Customers were asking for French fries and feta cheese on their wraps so much that The Kebab Shop finally decided it was time to make it accessible online and in person.
“We said, why don't we just kind of make this a one-click item where they can just click one menu item and already have it pre-customized with the feta cheese and the French fries?” said Sadat.
That’s how the chain’s latest menu item came to be.
The European-style kebab shop was started by Sadat and his brothers-in-law, and, for the new menu item, they took cues from Europe, where French fries are often found not just on the side but in menu items.
“A big thing with us is trying to get everyone to enjoy a kebab even if you don't even know or have had a kebab before,” he said, adding that the familiarity of French fries is a good way to do that.
Partially inspired by Sadat’s brothers-in-law — one is from Holland and the other is from Germany — the European influences on the shop are strong.
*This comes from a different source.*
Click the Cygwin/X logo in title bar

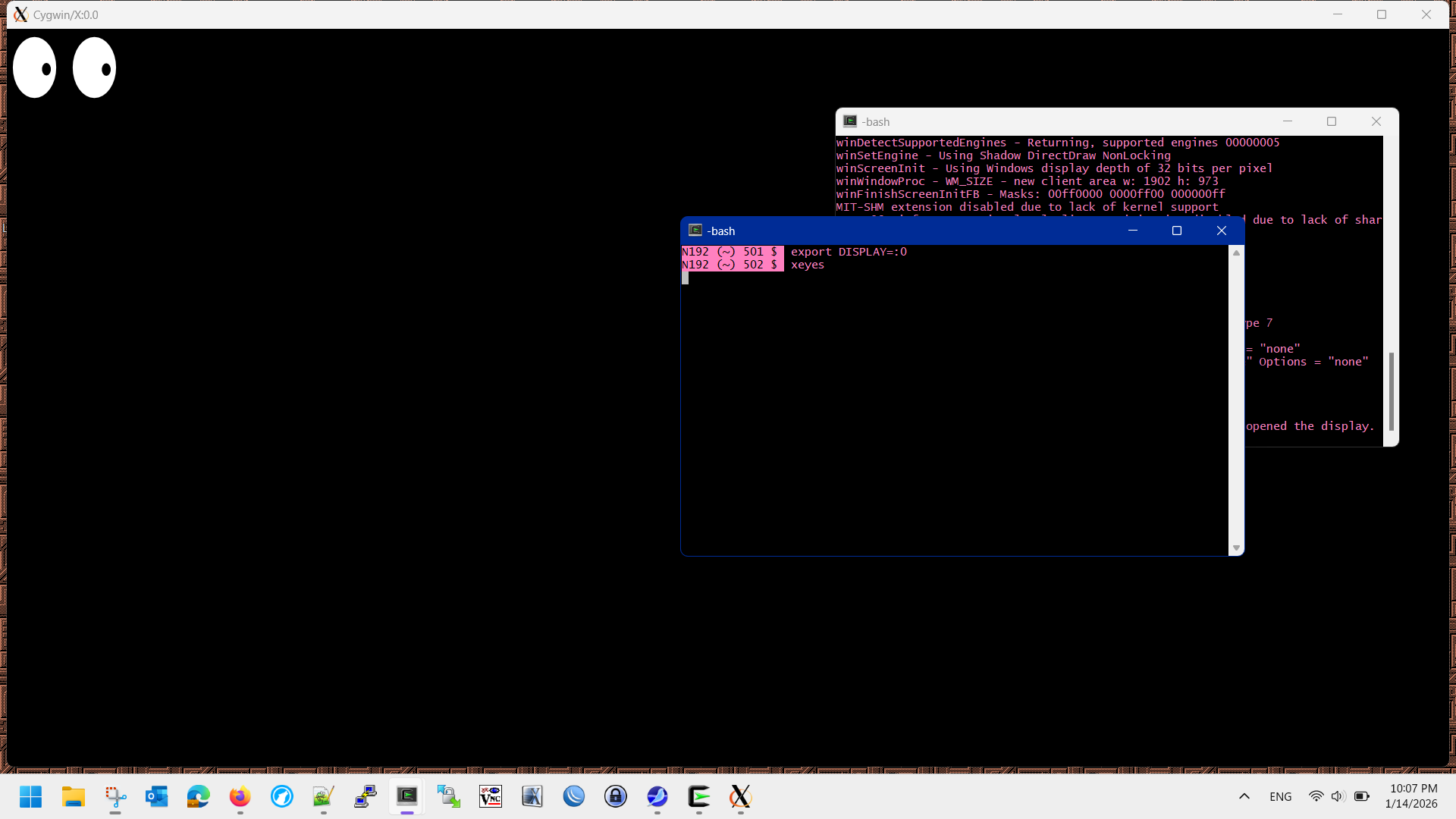click(x=20, y=14)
When traveling with his sisters and their husbands, Sadat would always eat at late-night doner kebab spots throughout Europe.
“It's like this fun hang out and it was cool seeing all different walks of life eating these kebabs,” he said.
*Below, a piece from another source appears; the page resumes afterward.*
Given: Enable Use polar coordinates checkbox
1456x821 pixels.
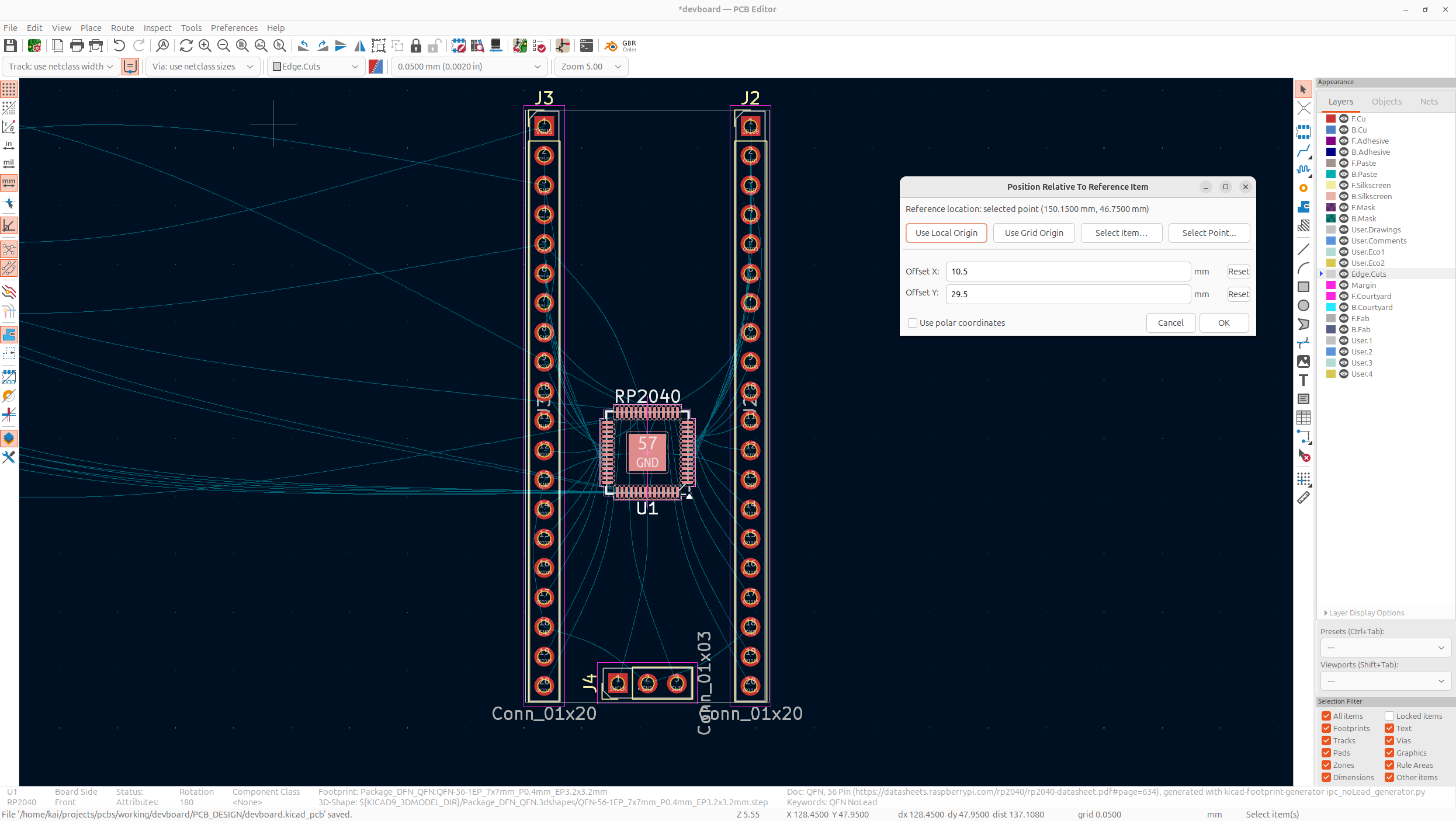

When his brothers-in-law AJ Akbar and Tony Farmand took over a previous kebab shop in 2007, the business was born.
The Kebab Shop began as a small store in San Diego and has now grown to 31 locations across California and Austin, Texas, along with several future openings, including its first in Florida.
“I think San Diego has such a big place in our hearts because they really saw that we were just trying our best,” Sadat said. “They would give us a lot of feedback and we would make a lot of tweaks to the menu.”
The menu is derived from Mediterranean flavors, with European-style kebabs available in a wrap, in a bowl with greens, on a plate with rice, or plain. The slogan is “Mediterranean for all,” inspired by the clientele of the restaurant.
“We all noticed early on that there were so many different types of people eating our food,” he said. “So, you would look at the line and we would have a line out the door, and it was really cool to see. But what was really special was you saw so many different backgrounds.”
That line inspired Sadat and his brothers-in-law to build a business based around the kebab, something most Americans aren’t very familiar with.
“If you said ‘kebab’ to somebody, they were most likely going to refer to maybe like a small hole in the wall or like a small mom-and-pop kind of concept,” he said. “But they would never say, ‘Hey, this could be something big or this could be a big part of the American Rolodex of food options.’ And that was something that we always believed in.”
Sadat feels the concept is not only scalable but is also something most Americans and other cultures can get behind.
“It's just slow-roasted meats, salads, and some sauces and bread, and almost every culture has that,” he said.
So what’s next for The Kebab Shop? Testing out steak in about 10-15 stores.
“We're going to do a limited release [of steak],” he said. “We do a lot of R&D all the time. And I think one thing that fuels us is that we're always kind of paranoid.”
Paranoid that the food isn’t just right. Paranoid about the seasoning. Paranoid about all the right things for a restaurant that’s serving up food with flavor.
“I'm just never happy with anything,” Sadat said. “I just feel like we're always just so careful about every detail.”
The brand is planning on opening about six restaurants in the next six months because of construction delays that led to openings being pushed back. That’s after one just opened in January in Los Angeles.
“Some customers are like, ‘Wow, you guys are really opening restaurants every month,’ and we're like, ‘Well, we didn't want to do that. It's just that's how it works sometimes,’” he said.
The Kebab Shop’s growth plan is to flood markets. There are 10 in San Diego, what Sadat said is the ideal number. There are already five locations in Austin, and Sadat said they are hoping for at least another five in the area before they move on. The new location in Florida is just the first there and they expect to open more in the coming years.
“We've noticed that once we have about seven to 10 locations in a cluster, it really helps with familiarity from the customers,” he said.